# Band meal



## chrose (Nov 20, 2000)

Usually when the band I'm in does a wedding we get fed sometimes better then other times. In this case, the subs tasted better than they looked even though they were nothing more than meat and cheese, no condiments of any sort. But the other abomination was some sort of potato salad contrary to anything that it looks like! I'm hoping that the wedding party food was better!
What you see there was the whole of the meal.....


----------



## koukouvagia (Apr 3, 2008)

You're lucky. I've done a bunch of gigs where they don't even give us anything to drink much less food. Do I REALLY have to ask for water??


----------



## ed buchanan (May 29, 2006)

Most NYC caterers charge the host to feed band at a reduced price,and rightfully so. They drink at the cocktail party in most cases. Even when unlimited music which patron pays extra for.( Union says 1 man only has to play all times in unlimited). Figure it out . I did 15 weddings on a weekend x 4 peice band average, Thats 60 people or almost a small party, why should I have that expense? They get paid to work like anyone else. I have seen many times where they are fed, they dont even tip their waiter, so most waiters now dont even want to wait on them. Do you blame them?


----------



## bughut (Aug 18, 2007)

Hope u didnt eat it Chrose. Looks like a night hanging over the loo waiting to happen.

At home, the band is not catered for,but its always understood they will get something and they do. The more popular they are, the better they seem to be fed and watered. The caretaker too is looked after with a plateful of goodies put by for him.
It always pays to keep in with them as they can be a great help setting up a function.

In particular, I pay homage to Bob the caretaker/Curator on the frigate Unicorn Dundee.
I'm indebted to his help time after time. Nothing is too much trouble for him. And he always gets a good feed from us.


----------



## koukouvagia (Apr 3, 2008)

I don't believe it's the caterer's responsibility to feed the musicians. It IS however the host's responsibility and when I play at a wedding I expect to get something - I'm only human after all and it feels really bad when everyone is drinking and having a good time and I don't get a bite, I need my energy for goodness' sake.

When we had our wedding we had 2 church musicians, a jazz trio at cocktail hour, a 6-member band, and a DJ. They were all provided with dinner as well as the photographers, videographers, clergy, wedding coordinator, etc. The caterers provided dinners for these people at a reduced price.


----------



## bughut (Aug 18, 2007)

>I don't believe it's the caterer's responsibility to feed the musicians. It IS however the host's responsibility and when I play at a wedding I expect to get something - I'm only human after all and it feels really bad when everyone is drinking and having a good time and I don't get a bite, I need my energy for goodness' sake.<

I disagree completely.

In any other job, when would you _expect_ to get fed?

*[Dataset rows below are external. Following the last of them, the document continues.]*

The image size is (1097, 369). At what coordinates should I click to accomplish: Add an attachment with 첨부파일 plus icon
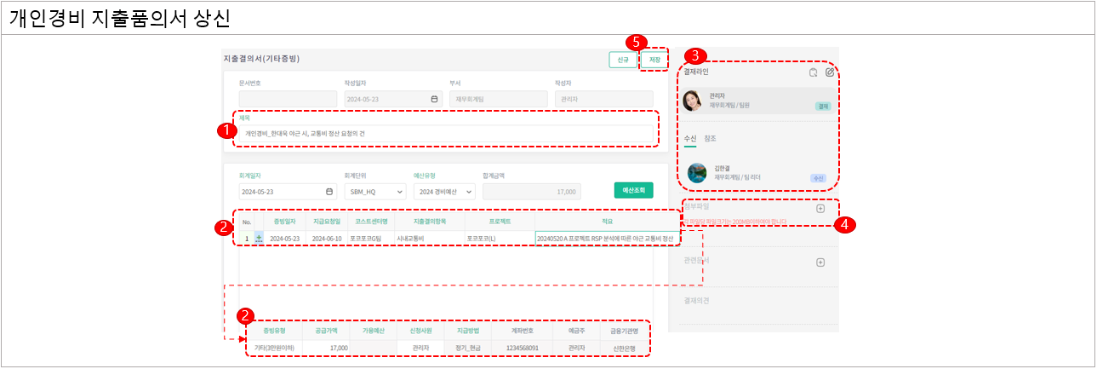tap(820, 208)
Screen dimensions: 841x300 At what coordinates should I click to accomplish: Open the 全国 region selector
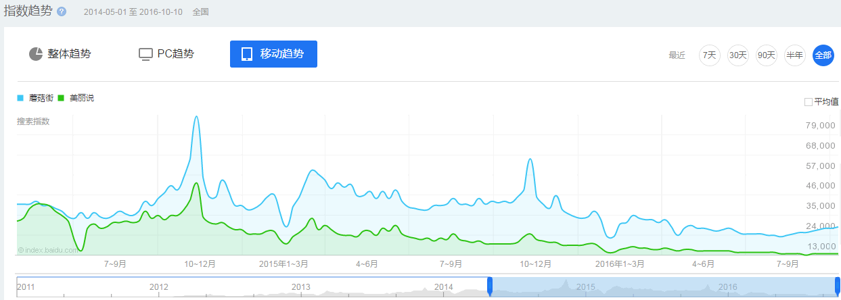(201, 12)
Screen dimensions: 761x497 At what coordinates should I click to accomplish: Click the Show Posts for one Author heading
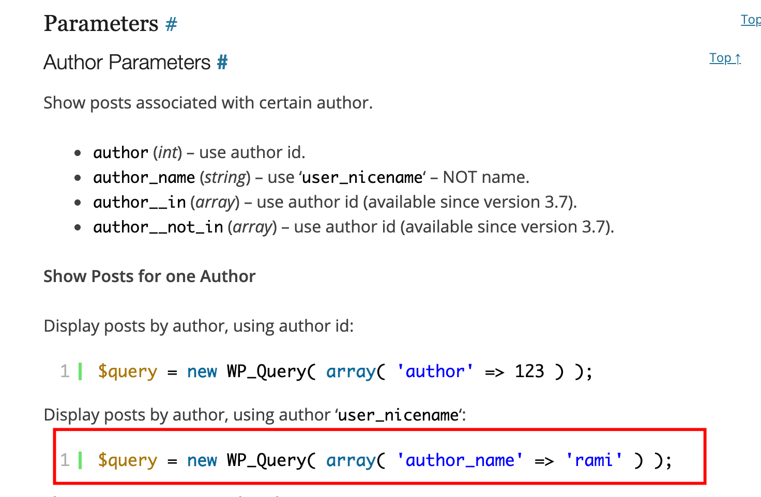point(149,276)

Granted, in catering its often accepted that staff get catered for some way or another. but in any other job you have a canteen, bring your own lunch, or go out to eat.

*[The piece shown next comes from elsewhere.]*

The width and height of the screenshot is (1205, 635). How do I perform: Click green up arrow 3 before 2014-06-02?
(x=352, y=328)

As a caterer i simply give my clients plenty of food and there just happens to be enough to feed entertainers etc. I've never heard of a function that ran out of food. If they did, there was something very wrong.

I've also never catered a function where the entertainment wern't looked after. maybe your lot were simply cheapskates.


----------



## koukouvagia (Apr 3, 2008)

Well, in this job for instance, I'd expect all staff to get fed. Maybe it's a cultural thing but I wouldn't hire anyone without letting them participate in some way. Even if a plumber comes to my home I'd offer him something to drink at the very least. I've been doing this kind of work since high school and have always been very well treated by the people who hire us for music. Every once in a while you come across real cheapskates who see us as "hired help" rather than musicians and don't bother treating us well.


----------



## chrose (Nov 20, 2000)

The caterer is in no way responsible for the band meal, and shouldn't be. They didn't hire them. But we do need to eat and in many cases we are a captive audience and have no chance to eat otherwise.
To give you an example of my schedule on a gig coming up.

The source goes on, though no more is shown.